Fathers play such an important role in a family’s life. Everyone knows that, and every one pretty much says it. But if that is true, then why are the role of being a father is being degraded as the years go on? In kids shows the father plays the “dumb dad”. He is always messing up, and always seems to be depicted unto like a child. That is pretty much what kids grow up with. Learning that fathers are supposed to be “dumb” you could say, that if you want help, they wont know how to help you. Now I am not taking anything away from mothers, but I do believe fatherhood is something that is overlooked.
            Being a father is more than just being a provider too. His role as a leader and a nurturer is equally as important. An interesting thing that I heard is that mothers have a motherly instinct, but that instinct isn’t attached directly to being a nurturer. That both the mom and the father have a nurture gene. Even from birth, children who have an involved father are more likely to be emotionally secure, be confident to explore their surroundings, and, as they grow older, have better social connections. When a father realizes his importance and understands what he means to the family, it allows him to teach, and the willingness to be involved in his children’s lives grows. So I guess the question is, “how do you get a father to recognize his value in a family?”

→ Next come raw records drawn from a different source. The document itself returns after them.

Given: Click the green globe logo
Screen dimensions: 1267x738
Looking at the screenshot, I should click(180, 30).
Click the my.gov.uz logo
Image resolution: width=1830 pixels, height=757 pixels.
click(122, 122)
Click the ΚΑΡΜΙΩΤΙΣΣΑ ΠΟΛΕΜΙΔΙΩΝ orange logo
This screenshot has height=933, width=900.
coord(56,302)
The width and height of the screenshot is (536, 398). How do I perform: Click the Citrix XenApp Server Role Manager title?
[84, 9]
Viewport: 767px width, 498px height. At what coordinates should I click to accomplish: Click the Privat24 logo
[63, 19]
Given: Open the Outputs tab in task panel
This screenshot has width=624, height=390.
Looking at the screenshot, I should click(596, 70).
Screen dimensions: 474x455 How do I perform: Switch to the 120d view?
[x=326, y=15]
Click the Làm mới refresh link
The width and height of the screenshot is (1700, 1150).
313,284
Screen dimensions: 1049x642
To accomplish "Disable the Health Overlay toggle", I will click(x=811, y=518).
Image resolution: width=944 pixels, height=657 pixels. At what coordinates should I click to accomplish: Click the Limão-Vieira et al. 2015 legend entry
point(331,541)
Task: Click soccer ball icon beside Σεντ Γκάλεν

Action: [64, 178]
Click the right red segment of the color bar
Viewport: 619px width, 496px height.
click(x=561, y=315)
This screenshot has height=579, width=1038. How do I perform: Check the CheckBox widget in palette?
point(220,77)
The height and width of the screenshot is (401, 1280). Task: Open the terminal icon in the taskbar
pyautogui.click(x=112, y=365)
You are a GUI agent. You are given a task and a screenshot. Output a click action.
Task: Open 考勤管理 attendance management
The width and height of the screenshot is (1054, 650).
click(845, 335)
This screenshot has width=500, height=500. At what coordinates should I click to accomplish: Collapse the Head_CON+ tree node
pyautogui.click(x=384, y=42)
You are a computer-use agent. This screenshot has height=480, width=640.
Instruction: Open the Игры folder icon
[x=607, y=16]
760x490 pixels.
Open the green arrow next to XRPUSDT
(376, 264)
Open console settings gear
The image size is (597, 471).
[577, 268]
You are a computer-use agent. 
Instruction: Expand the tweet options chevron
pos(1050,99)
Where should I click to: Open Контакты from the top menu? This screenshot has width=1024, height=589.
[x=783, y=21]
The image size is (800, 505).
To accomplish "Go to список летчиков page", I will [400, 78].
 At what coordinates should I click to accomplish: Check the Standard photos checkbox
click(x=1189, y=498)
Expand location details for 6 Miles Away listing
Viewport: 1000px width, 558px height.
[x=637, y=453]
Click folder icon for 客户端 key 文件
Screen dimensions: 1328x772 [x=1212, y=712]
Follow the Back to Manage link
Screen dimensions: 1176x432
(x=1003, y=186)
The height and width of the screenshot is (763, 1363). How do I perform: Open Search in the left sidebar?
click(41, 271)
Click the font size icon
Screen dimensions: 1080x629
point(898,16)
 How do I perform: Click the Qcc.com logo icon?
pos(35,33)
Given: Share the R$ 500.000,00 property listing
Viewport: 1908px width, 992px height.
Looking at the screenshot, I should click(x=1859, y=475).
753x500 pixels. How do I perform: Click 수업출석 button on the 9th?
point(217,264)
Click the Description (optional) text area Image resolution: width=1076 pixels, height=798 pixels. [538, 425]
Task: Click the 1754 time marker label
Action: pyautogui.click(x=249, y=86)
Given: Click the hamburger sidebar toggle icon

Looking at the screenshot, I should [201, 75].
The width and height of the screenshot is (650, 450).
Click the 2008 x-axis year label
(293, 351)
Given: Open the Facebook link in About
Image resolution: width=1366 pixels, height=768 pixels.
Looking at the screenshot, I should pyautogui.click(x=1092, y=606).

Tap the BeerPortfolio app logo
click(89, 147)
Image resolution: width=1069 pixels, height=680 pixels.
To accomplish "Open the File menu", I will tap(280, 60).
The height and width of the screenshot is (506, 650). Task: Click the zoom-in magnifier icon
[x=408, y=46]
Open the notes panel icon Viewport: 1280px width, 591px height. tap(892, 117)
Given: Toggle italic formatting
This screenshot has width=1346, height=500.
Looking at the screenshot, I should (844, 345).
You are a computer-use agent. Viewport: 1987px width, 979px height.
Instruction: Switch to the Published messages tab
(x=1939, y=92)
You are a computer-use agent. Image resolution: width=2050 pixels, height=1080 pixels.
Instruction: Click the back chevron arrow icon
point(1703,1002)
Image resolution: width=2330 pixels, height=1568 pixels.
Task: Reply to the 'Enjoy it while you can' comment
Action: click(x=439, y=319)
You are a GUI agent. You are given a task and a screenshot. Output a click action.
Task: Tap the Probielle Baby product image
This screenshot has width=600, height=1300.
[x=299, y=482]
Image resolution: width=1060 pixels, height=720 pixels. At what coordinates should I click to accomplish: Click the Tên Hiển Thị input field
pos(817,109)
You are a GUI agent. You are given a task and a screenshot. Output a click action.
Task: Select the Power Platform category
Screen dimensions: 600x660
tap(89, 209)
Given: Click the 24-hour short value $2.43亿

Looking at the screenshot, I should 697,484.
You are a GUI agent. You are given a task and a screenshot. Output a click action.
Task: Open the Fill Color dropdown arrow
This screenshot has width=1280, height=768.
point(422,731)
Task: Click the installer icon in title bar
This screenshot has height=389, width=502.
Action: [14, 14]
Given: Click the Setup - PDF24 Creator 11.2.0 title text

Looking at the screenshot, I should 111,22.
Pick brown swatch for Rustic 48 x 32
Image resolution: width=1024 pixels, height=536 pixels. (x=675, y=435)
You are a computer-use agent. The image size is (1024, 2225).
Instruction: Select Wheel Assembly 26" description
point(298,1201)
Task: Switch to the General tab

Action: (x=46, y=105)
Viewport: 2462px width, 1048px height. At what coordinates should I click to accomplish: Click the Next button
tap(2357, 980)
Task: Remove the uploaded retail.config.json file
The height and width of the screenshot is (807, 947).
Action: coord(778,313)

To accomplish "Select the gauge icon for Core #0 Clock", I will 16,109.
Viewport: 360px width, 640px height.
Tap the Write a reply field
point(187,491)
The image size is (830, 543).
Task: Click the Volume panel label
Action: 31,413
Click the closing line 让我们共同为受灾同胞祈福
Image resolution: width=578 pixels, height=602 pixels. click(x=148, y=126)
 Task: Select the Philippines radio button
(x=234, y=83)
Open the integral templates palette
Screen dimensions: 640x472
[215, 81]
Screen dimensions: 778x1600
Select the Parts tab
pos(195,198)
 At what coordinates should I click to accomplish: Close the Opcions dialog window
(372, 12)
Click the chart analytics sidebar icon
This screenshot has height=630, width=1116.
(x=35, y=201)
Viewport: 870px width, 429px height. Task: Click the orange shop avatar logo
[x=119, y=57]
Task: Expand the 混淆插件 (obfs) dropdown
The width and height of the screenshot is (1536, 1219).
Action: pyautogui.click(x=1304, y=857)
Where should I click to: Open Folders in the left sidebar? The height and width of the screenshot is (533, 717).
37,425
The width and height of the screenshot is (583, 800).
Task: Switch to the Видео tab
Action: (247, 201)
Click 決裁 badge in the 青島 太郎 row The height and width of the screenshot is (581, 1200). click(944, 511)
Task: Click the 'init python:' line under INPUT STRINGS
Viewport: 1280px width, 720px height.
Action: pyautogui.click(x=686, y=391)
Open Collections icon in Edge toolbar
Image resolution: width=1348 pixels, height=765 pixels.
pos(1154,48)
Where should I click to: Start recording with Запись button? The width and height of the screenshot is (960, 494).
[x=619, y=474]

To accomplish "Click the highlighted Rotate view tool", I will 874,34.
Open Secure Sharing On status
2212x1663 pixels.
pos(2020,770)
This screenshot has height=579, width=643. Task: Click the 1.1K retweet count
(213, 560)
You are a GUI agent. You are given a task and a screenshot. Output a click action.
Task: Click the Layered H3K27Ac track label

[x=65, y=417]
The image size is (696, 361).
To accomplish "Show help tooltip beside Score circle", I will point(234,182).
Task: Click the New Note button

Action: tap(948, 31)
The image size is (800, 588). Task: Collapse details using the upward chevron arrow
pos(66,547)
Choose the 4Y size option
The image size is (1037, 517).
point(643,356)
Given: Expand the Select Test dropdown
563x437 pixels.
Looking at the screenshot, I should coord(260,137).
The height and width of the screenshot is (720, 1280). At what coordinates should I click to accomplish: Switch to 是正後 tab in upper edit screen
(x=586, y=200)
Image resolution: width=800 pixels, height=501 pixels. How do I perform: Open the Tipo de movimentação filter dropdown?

            It partly comes from the spouse. When the spouse recognizes the value that their husband has, the spouse is cherishing him. They have a genuine appreciation that their husband is in their lives, and is a father to their children. When you lose sight of that value, then you stop cherishing, and then you are more likely to react in dishonoring ways. This creates boundaries, and boundaries will skew the value you see in your husband. This can lead to less trust in being a father, and less of a willing heart to communicate.
            I wish I could go on and on about the importance of being a father but I would like to end with a father’s super power. I believe every father shows this power, and has it. Some know it to often. I do not mean this in the sense of “controlling power over all in the family”, but the power that a father has is the opposite of such. It’s the power of sacrifice. As a father I feel that sacrifice is one of our superpowers. A father has the ability to look at a situation, look past his own needs, and do what he knows is right. They sacrifice their time for their family. This is a tad bit revised with my own words but “Greater love hath no man than this, that a father lay down his life for his family”. It means we are the type of father that would sit and spend time our children, rather than watching a football game, and ignoring them. They also sacrifice their time to work to provide for his family. Love is sacrifice, and love/sacrifice is fatherhood.